In December, members of the U.S. Naval Sea Cadets, Dealey Division -- a youth organization in Connecticut -- joined forces with Lucas to send holiday cards and goodies to the soldiers. As a result of this partnership, she was asked to give a “Support the Troops Project” speech to the Naval League of the United States, of western Connecticut. The keynote speaker was Ari Fleischer, former White House press secretary.
In addition to the many accolades Lucas has received over the years, one of her soldiers presented her with his personal Global War on Terrorism Service Medal in 2006 for the support work she continues to do.
“I never really thought I would be doing this,” Lucas said. “Now, I wish I could do it full-time. I love supporting the troops. My love for cats, I believe, helped me find my true calling.”

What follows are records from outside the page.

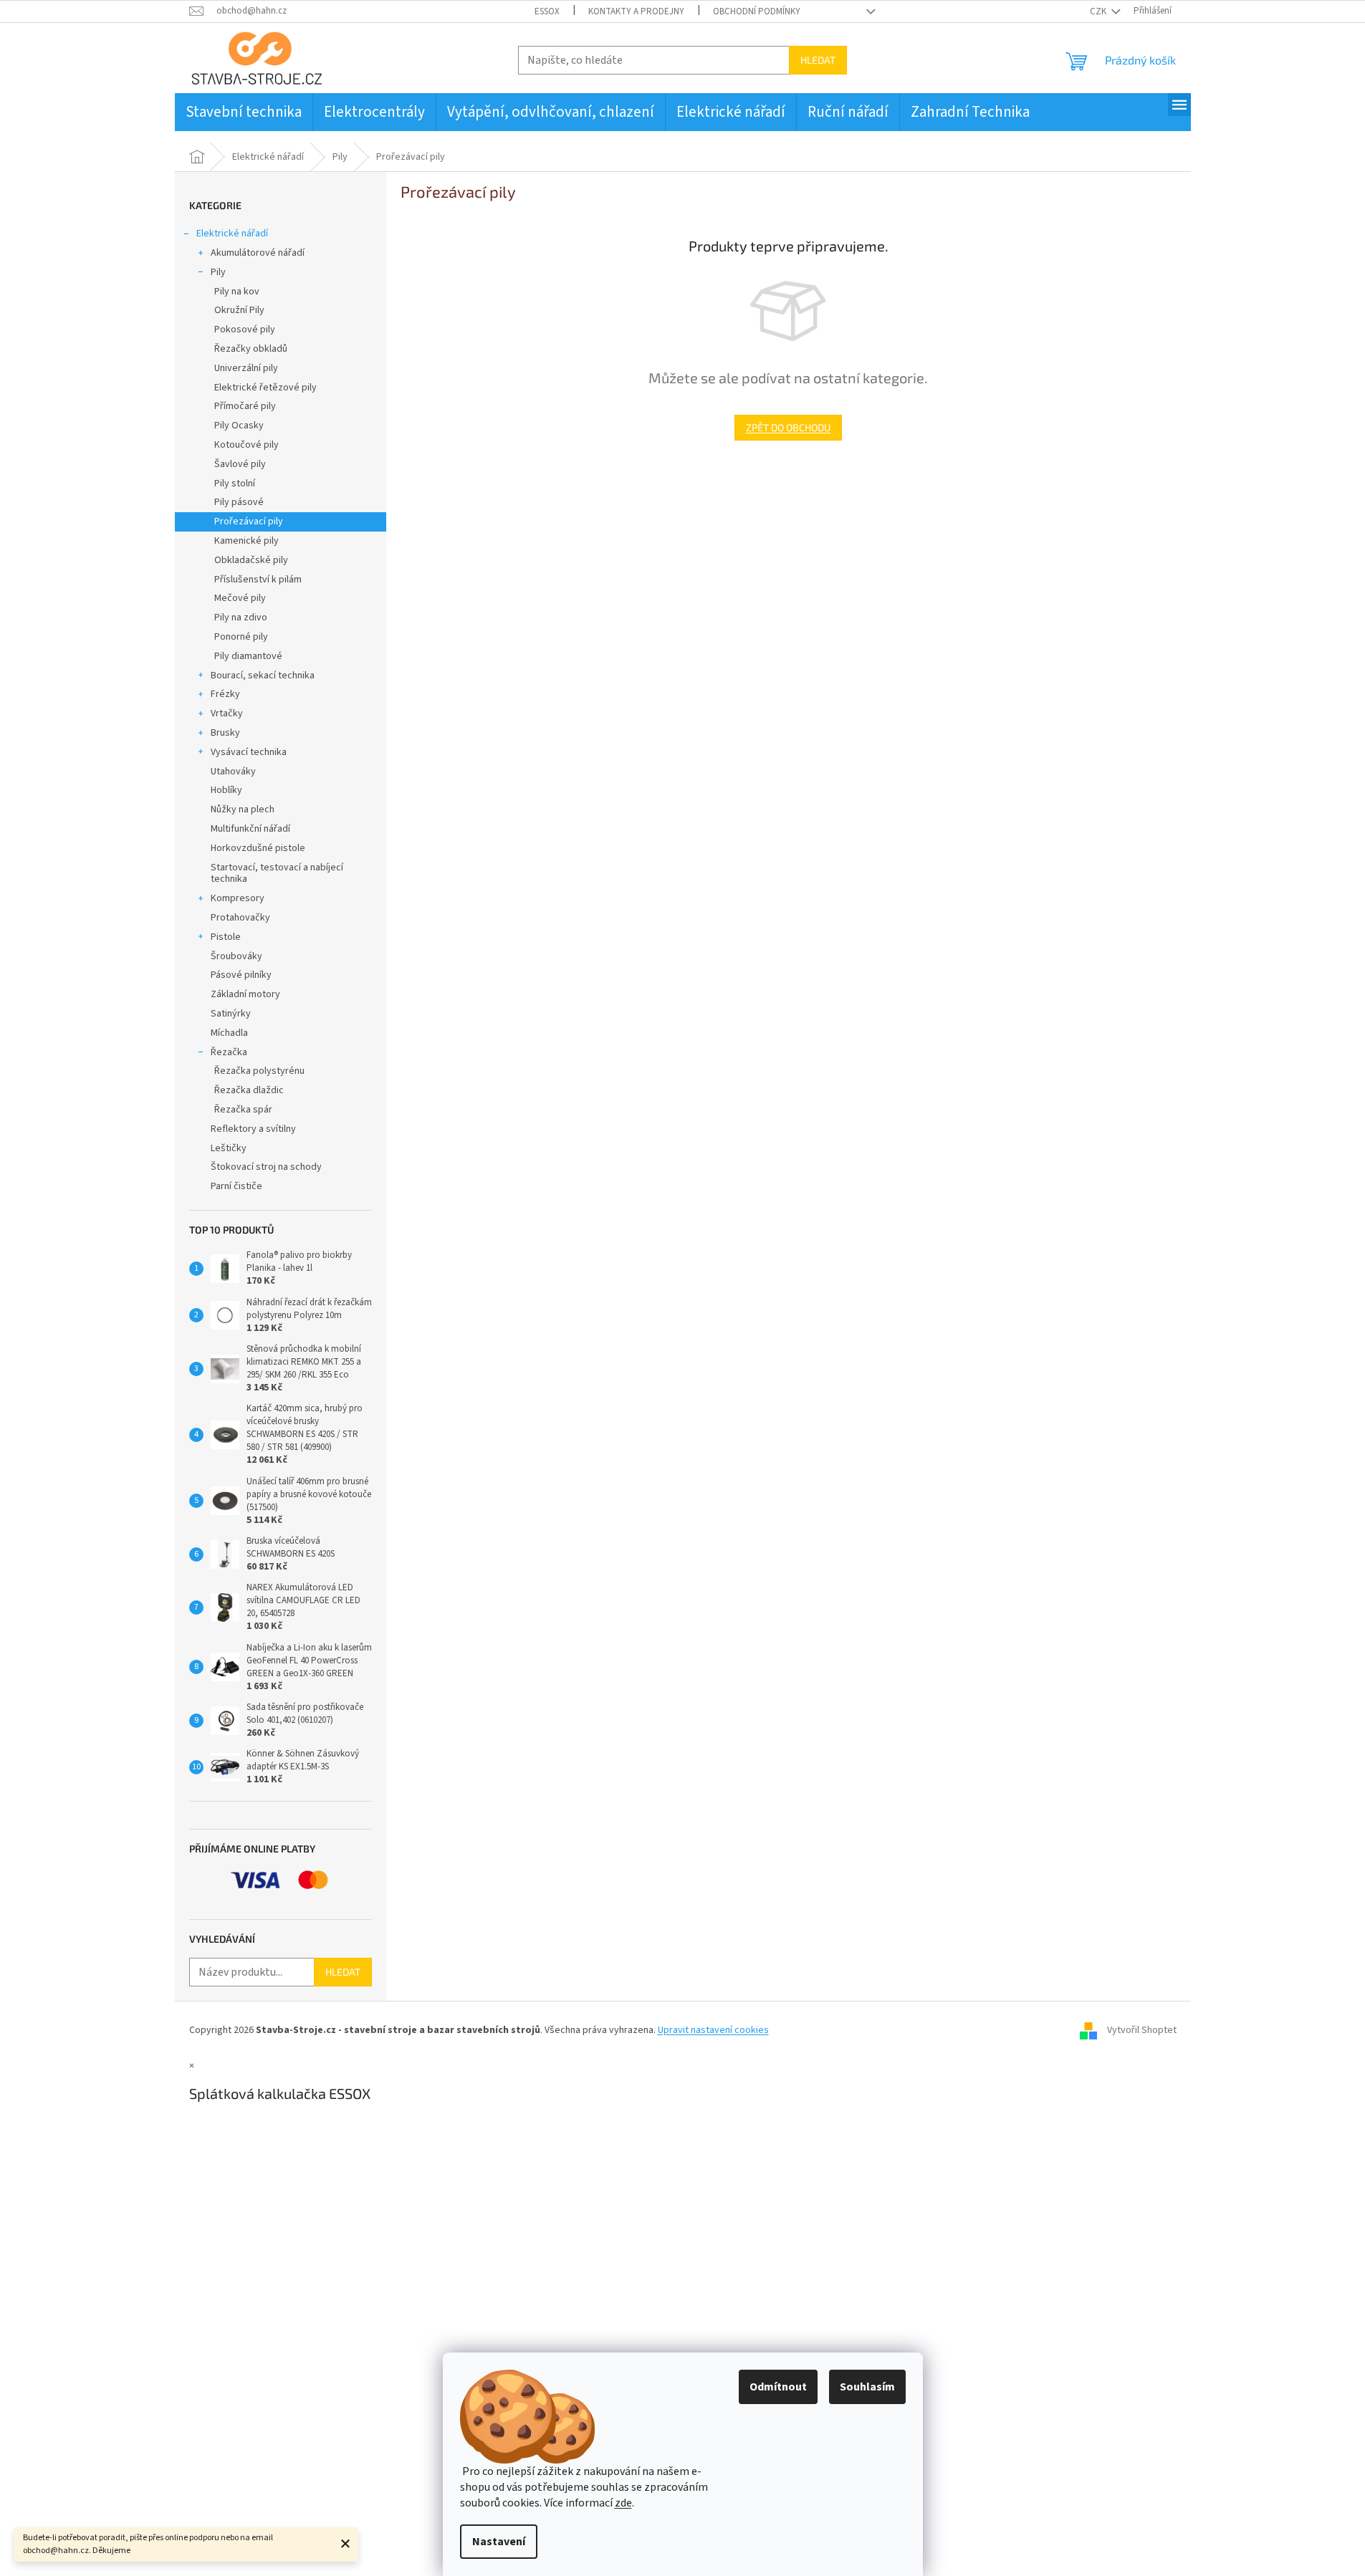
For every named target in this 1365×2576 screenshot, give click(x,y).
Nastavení (498, 2541)
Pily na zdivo (240, 617)
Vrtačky (227, 713)
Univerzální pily (246, 368)
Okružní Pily (239, 310)
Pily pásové (239, 502)
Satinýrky (231, 1013)
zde (623, 2503)
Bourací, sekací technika (263, 675)
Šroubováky (236, 956)
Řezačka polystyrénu (259, 1071)
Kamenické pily (246, 541)
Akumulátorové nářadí (258, 253)
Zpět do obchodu (788, 427)
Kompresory (237, 898)
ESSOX (547, 11)
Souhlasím (867, 2387)
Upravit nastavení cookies (713, 2030)
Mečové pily (240, 598)
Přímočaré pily (245, 406)
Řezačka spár (243, 1109)
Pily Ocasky (239, 425)
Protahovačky (240, 917)
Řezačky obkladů (250, 349)
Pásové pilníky (241, 975)
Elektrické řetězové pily (265, 387)
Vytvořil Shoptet (1142, 2030)
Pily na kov (236, 291)
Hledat (817, 60)
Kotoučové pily (246, 445)
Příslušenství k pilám (258, 579)
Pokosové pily (244, 329)
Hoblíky (226, 790)
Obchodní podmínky (756, 11)
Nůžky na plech (242, 809)
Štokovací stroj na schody (266, 1167)
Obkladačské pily (251, 560)
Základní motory (245, 994)
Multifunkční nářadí (250, 829)
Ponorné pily (241, 637)
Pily (218, 272)
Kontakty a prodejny (636, 11)
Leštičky (228, 1148)
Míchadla (229, 1033)
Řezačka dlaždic (249, 1090)
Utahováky (233, 771)
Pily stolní (234, 483)
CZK (1099, 11)
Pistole (226, 937)
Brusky (225, 733)
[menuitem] (243, 112)
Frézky (225, 694)
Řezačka (229, 1052)
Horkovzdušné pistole (258, 848)
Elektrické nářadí (232, 233)
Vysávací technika (249, 752)
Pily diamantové (248, 656)
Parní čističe (236, 1186)
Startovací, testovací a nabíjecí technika (277, 873)
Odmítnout (778, 2387)
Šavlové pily (240, 464)
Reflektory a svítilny (253, 1129)
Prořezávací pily (248, 521)
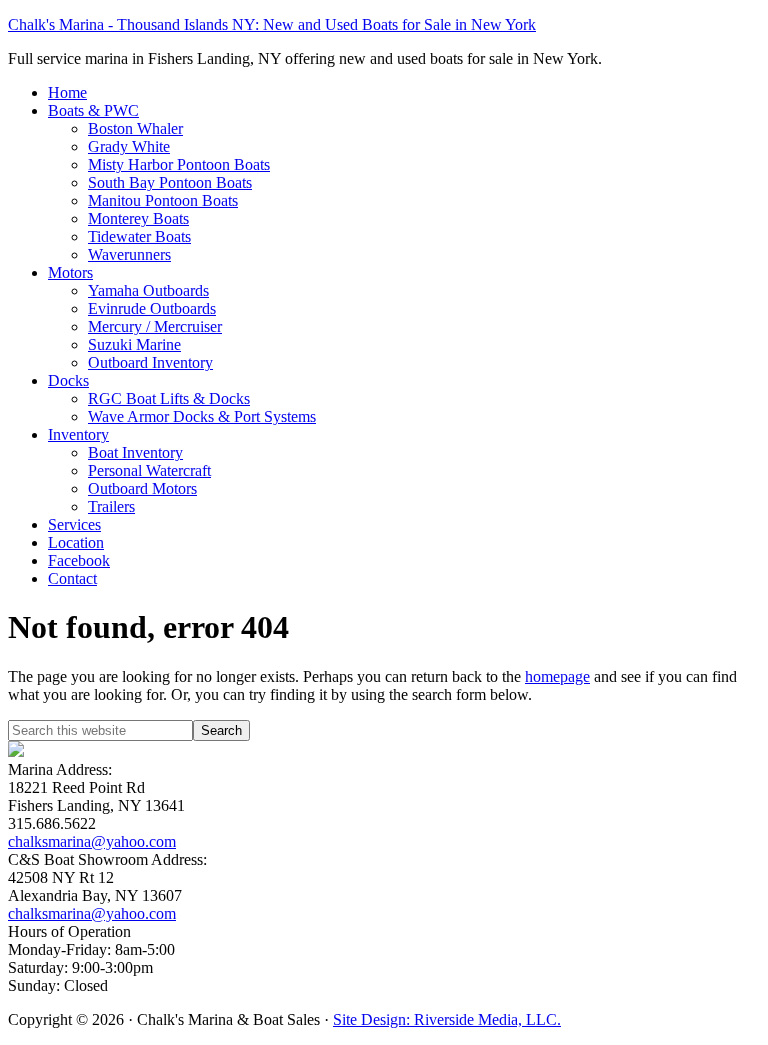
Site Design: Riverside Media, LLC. (447, 1019)
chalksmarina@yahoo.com (92, 841)
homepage (557, 676)
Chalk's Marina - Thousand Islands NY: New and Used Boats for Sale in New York (272, 24)
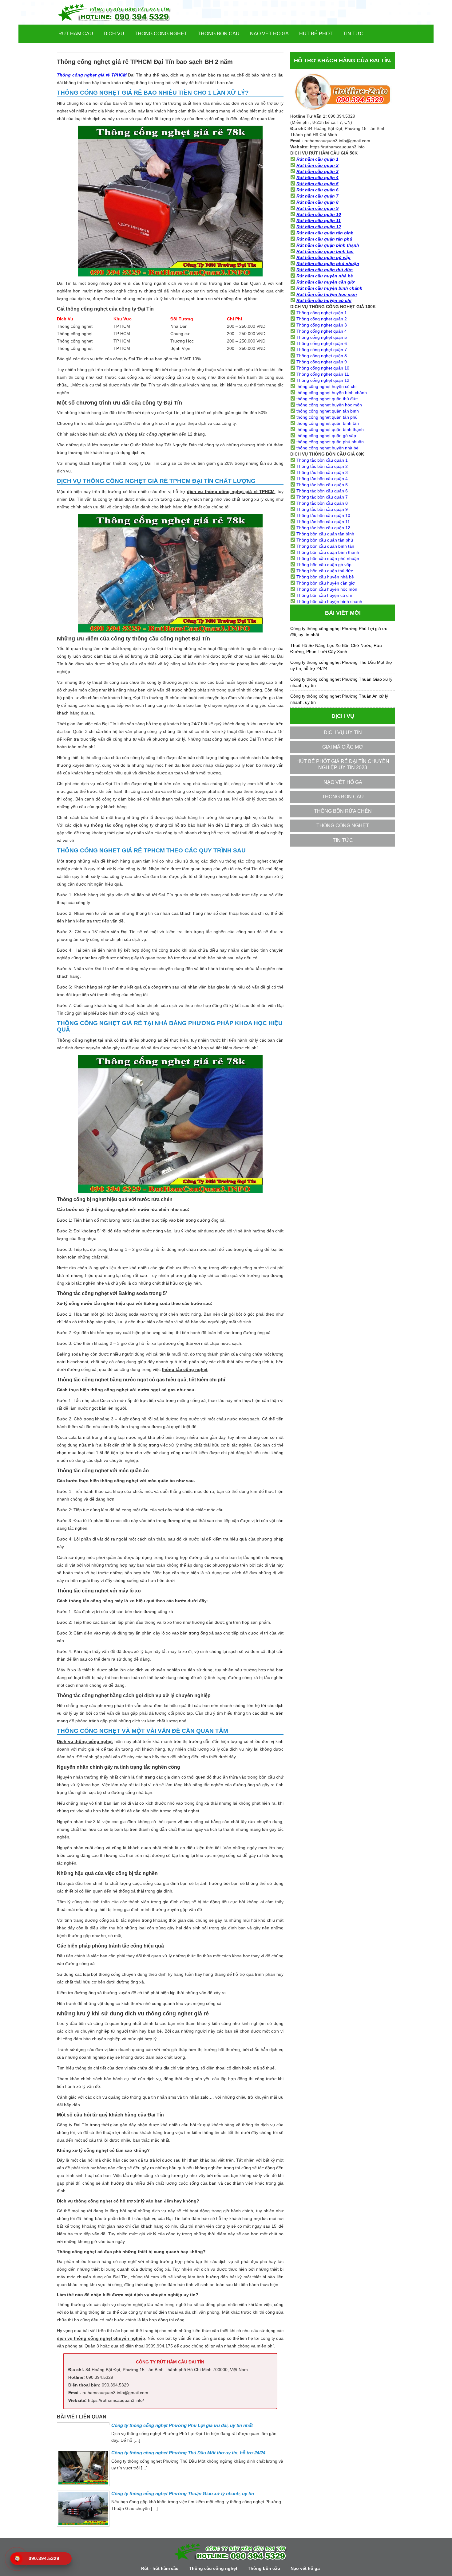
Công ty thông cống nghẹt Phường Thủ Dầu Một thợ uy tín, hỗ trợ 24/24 (188, 2452)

Lucas initially was supposed to keep Boots and Scooter for 16 months while the soldier was deployed to the Middle East, but because of his housing uncertainty after returning home, she ended up providing a permanent home for the cats.
“I was asked by the soldier if I would keep the cats when there was a lot of uncertainty in his life upon his return,” Lucas said. “He did not have an apartment to go back to, so he stayed with family members and friends. He did not want to cause any more traumas to his cats by taking them back and moving them from one house to another until he found a permanent residence.”
Scooter became ill in April and was diagnosed with a large tumor in her abdomen. She later died.
“Even though Scooter was mine, knowing she was a very special soldier's cat made it even more traumatic for me,” Lucas said. “I miss her, but believe she continues to live on in the work I do for the troops.”